Excerpts from a dataset:
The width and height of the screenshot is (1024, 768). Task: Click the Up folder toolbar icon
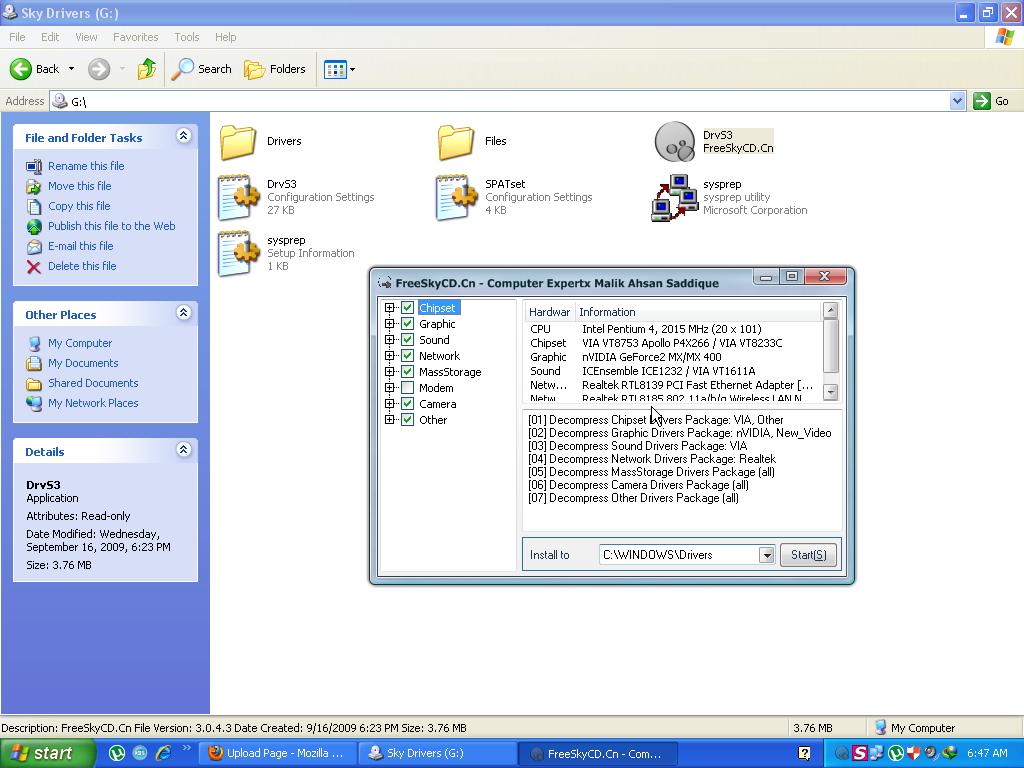(147, 69)
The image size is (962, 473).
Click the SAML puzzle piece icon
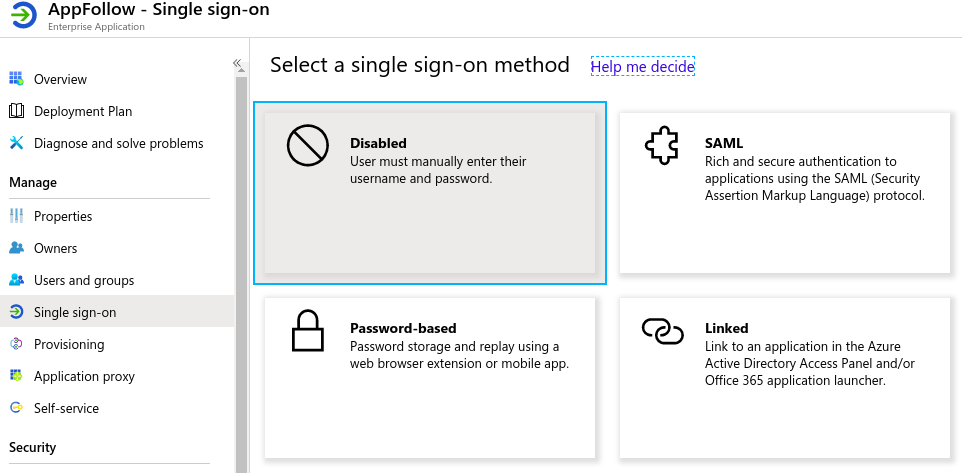pos(662,145)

● TASK TO COMPLETE
Without including any pictures, please restate all the records exactly.

● SOLUTION FOR THIS PROBLEM
The width and height of the screenshot is (1024, 768). Task: Click the Up folder toolbar icon
(147, 69)
The image size is (962, 473).
Click the SAML puzzle piece icon
pos(662,145)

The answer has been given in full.